• _Exercise brief_
State how many lines of the records contain the string "computer", and give no other information.
────────
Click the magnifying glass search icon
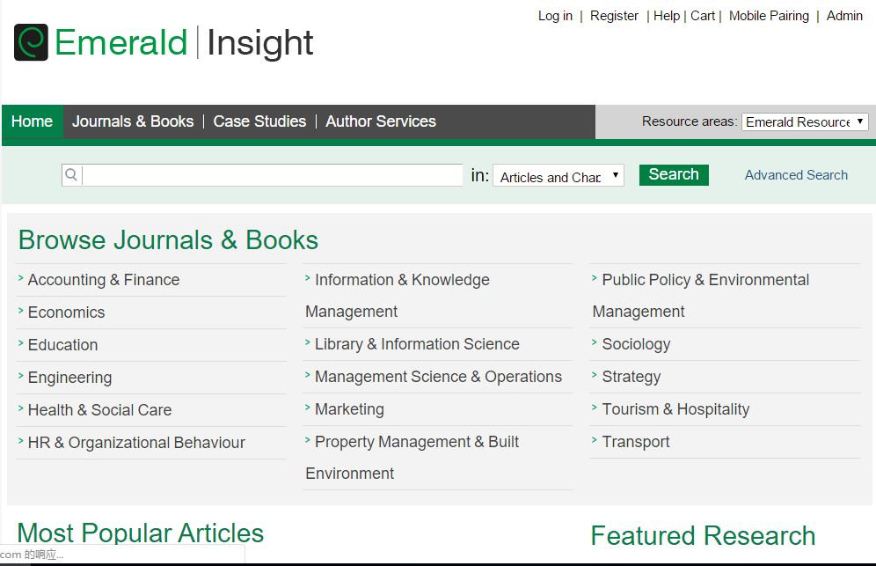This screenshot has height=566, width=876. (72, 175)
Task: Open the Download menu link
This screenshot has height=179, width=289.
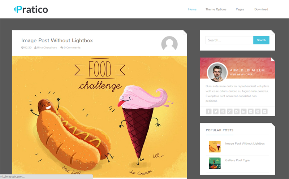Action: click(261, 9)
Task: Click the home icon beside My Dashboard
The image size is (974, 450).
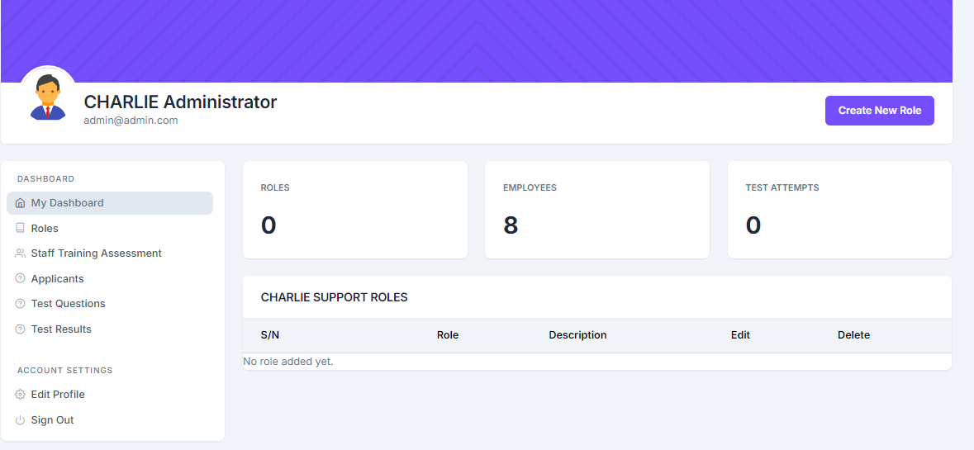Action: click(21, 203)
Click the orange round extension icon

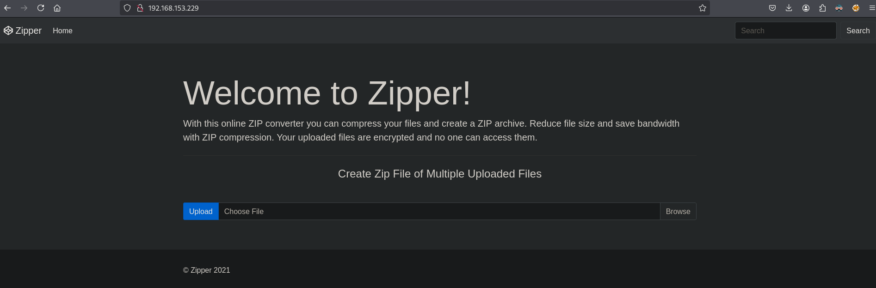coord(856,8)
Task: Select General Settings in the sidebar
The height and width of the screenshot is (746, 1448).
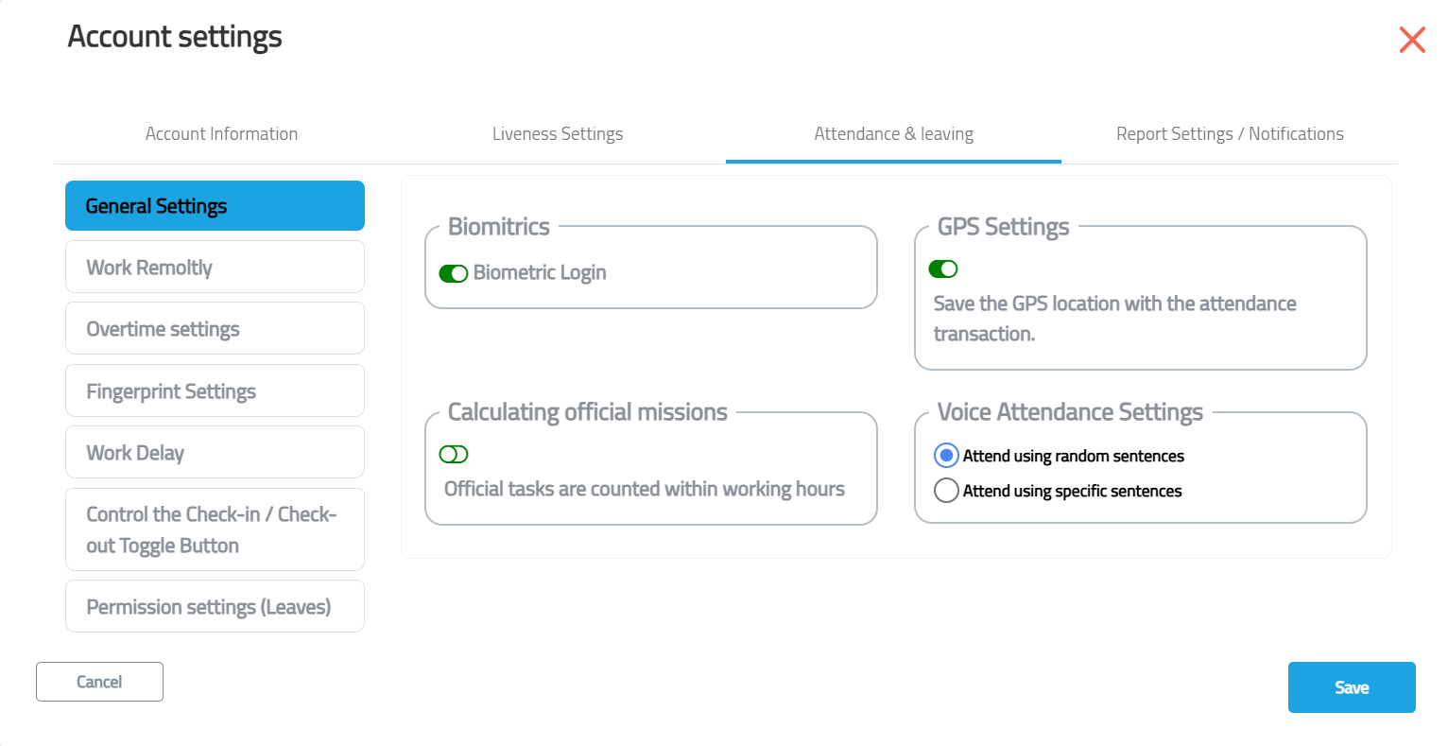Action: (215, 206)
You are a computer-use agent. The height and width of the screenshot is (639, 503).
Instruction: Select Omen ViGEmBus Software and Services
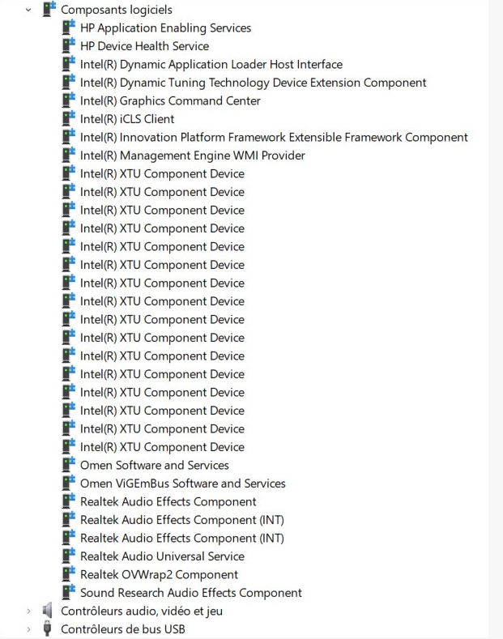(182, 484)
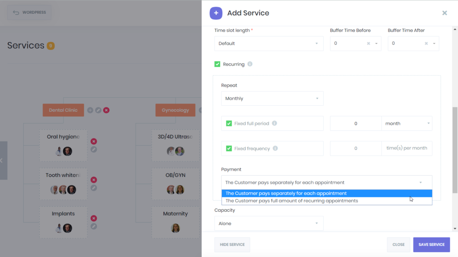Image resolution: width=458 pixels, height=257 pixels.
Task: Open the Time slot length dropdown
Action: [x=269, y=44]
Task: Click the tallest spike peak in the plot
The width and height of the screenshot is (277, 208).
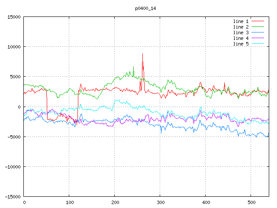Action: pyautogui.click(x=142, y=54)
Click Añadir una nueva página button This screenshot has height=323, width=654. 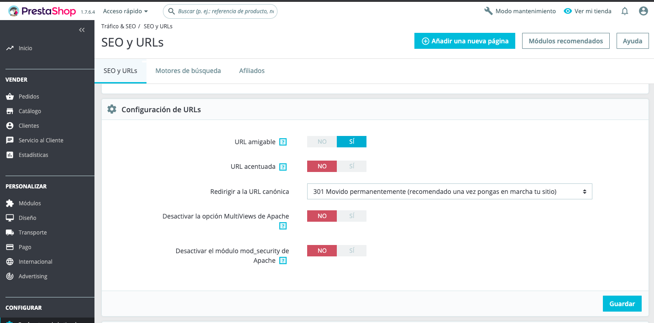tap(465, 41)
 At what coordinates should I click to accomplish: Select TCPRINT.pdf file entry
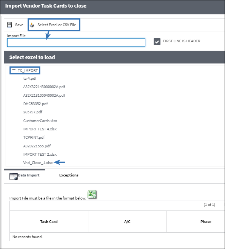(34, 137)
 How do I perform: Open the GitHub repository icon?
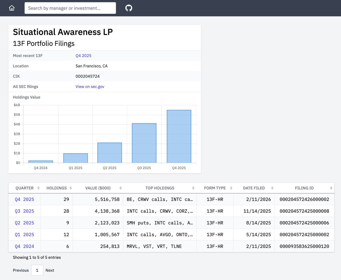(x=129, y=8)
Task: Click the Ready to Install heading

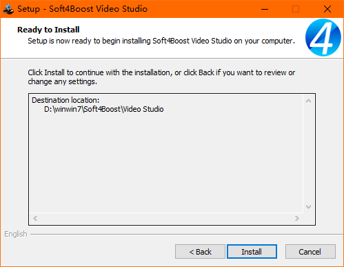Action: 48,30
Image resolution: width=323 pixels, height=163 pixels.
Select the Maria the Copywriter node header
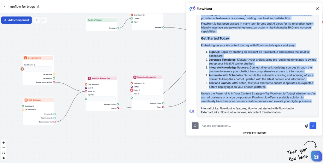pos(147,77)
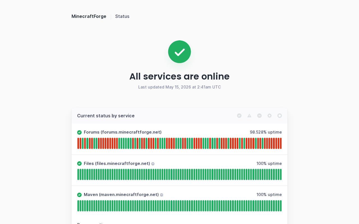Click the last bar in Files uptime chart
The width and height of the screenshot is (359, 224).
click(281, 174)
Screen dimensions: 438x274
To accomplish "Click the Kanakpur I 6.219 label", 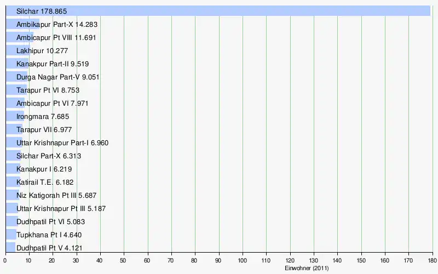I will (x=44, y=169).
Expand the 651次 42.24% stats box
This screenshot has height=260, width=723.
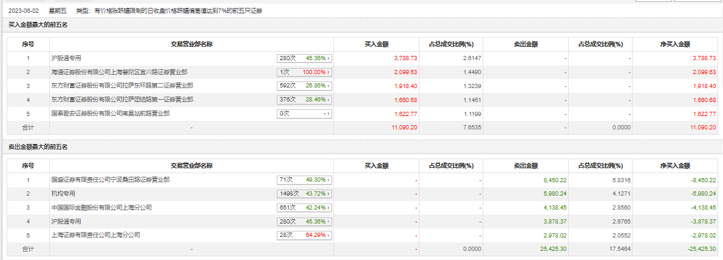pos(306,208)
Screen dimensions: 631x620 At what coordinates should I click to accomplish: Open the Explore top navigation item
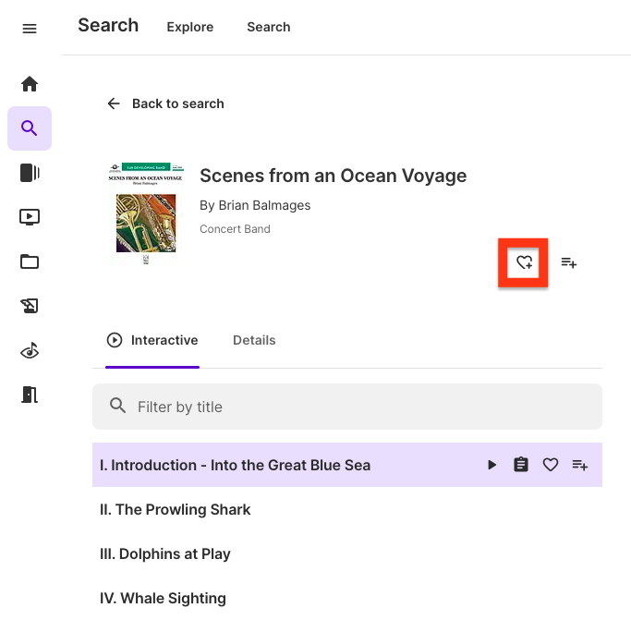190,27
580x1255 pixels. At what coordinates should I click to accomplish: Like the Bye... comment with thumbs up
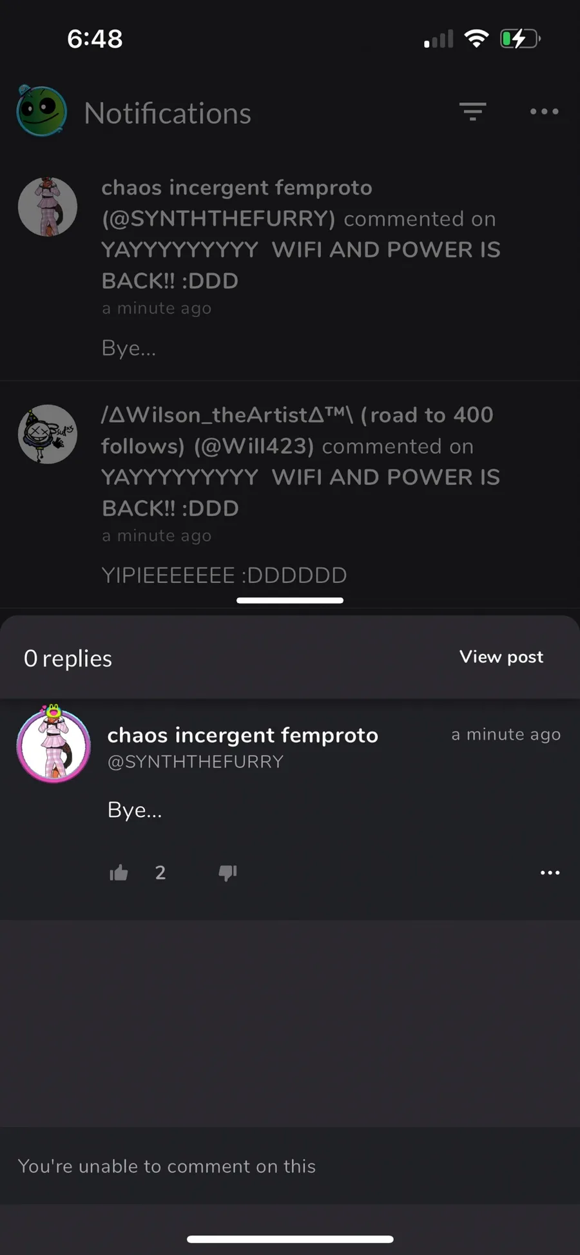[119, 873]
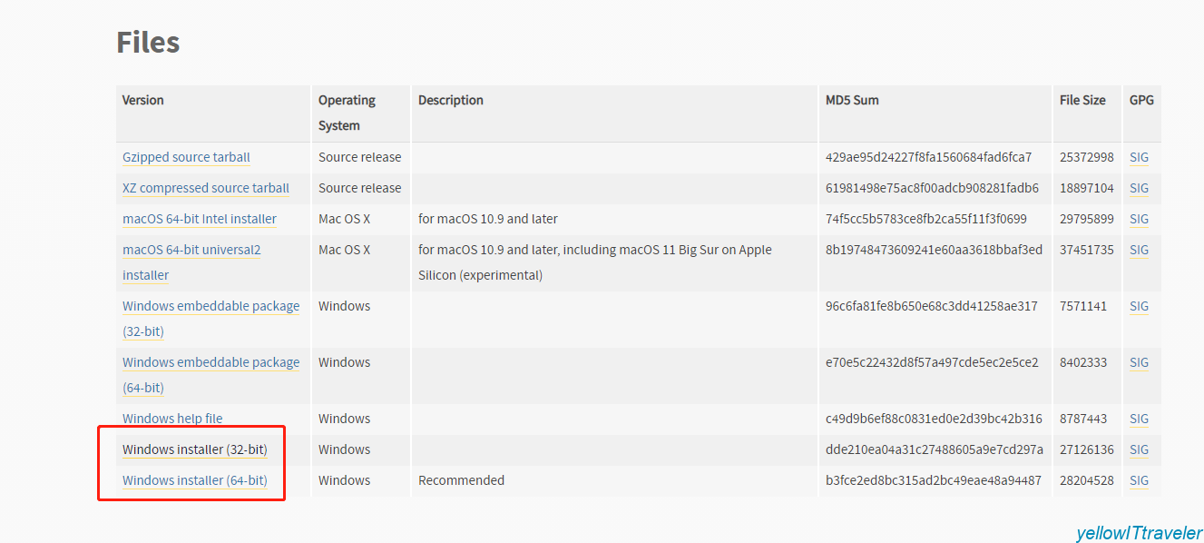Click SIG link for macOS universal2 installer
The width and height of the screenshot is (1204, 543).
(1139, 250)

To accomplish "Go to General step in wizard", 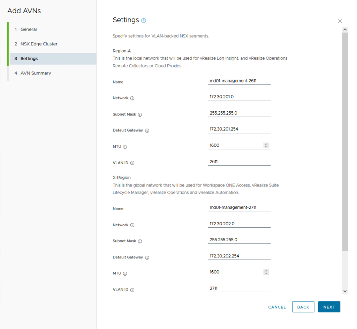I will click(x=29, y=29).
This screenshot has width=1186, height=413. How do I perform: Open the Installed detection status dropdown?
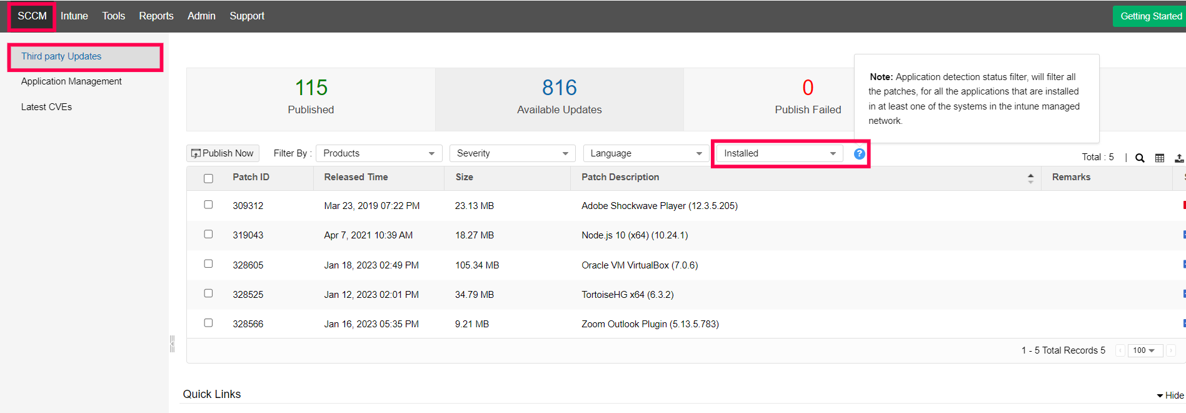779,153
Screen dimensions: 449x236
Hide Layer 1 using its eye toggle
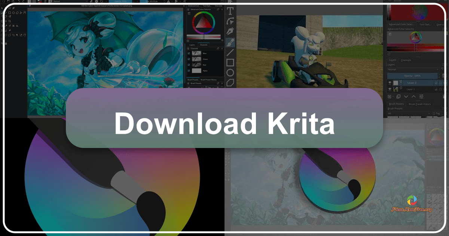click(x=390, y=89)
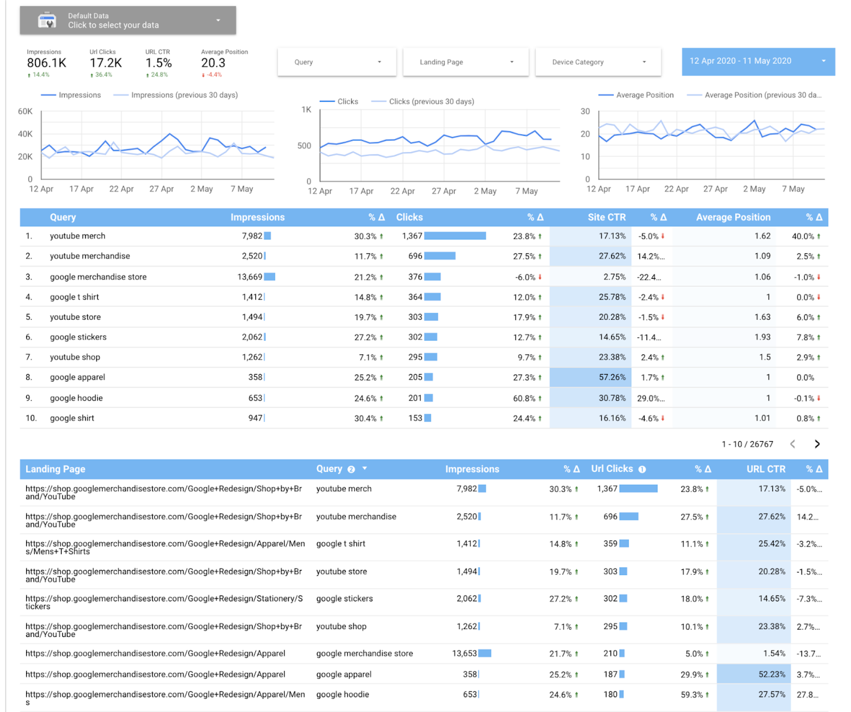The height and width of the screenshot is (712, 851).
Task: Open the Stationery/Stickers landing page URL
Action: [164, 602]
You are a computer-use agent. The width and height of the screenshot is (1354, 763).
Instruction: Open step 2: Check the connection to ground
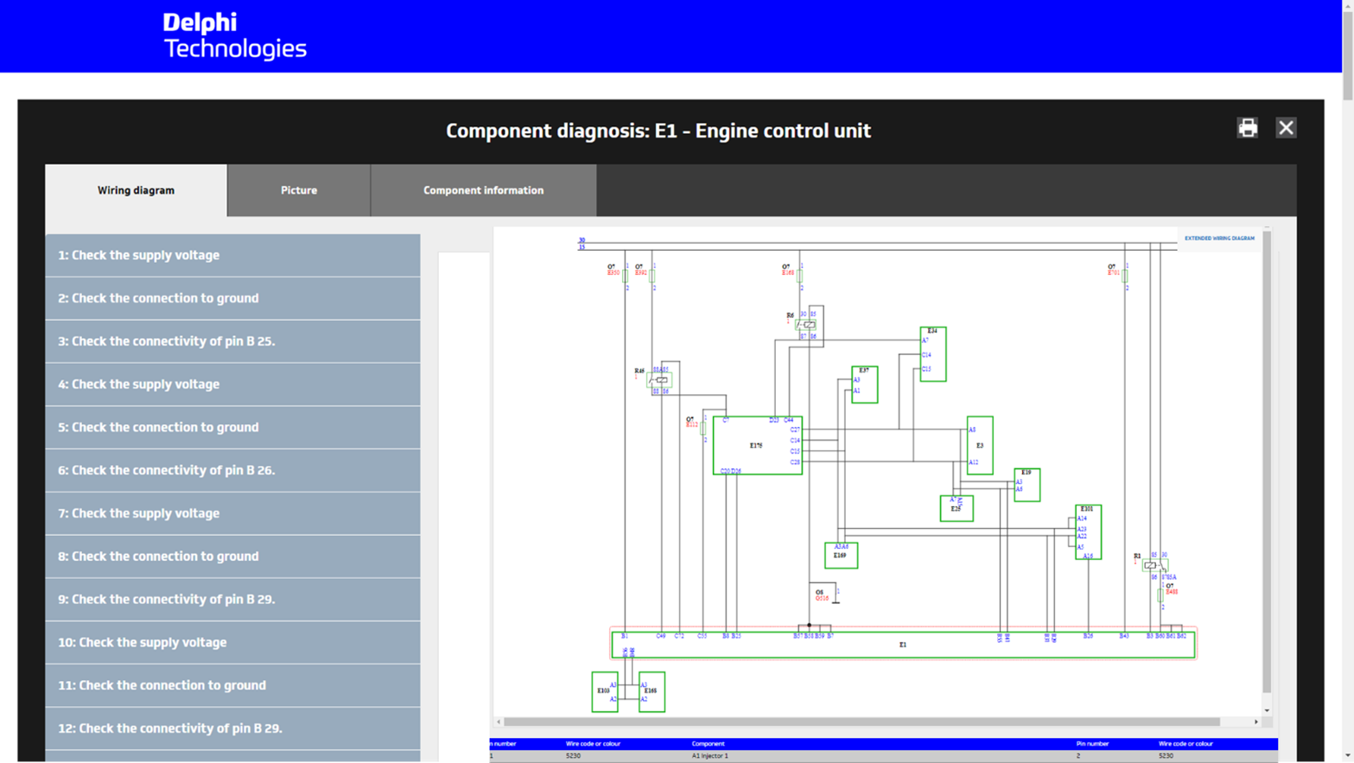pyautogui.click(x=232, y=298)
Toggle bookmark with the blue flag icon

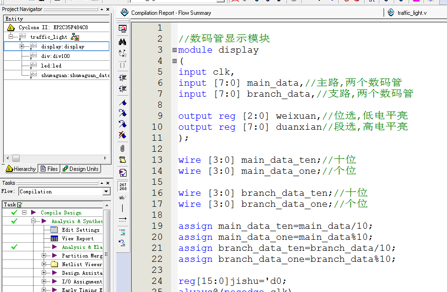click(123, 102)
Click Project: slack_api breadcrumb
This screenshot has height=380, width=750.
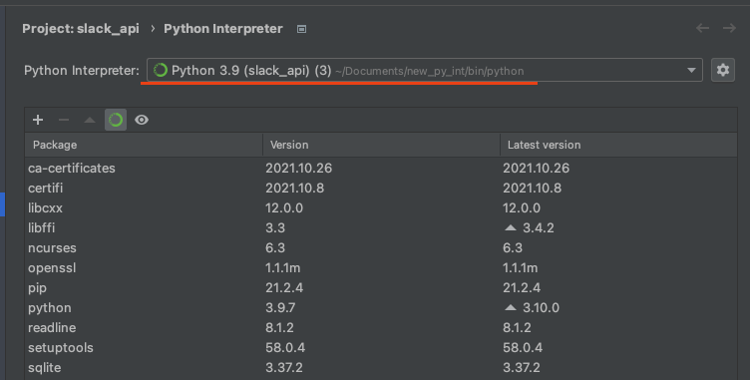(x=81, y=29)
────────
• _Solution to this task_
2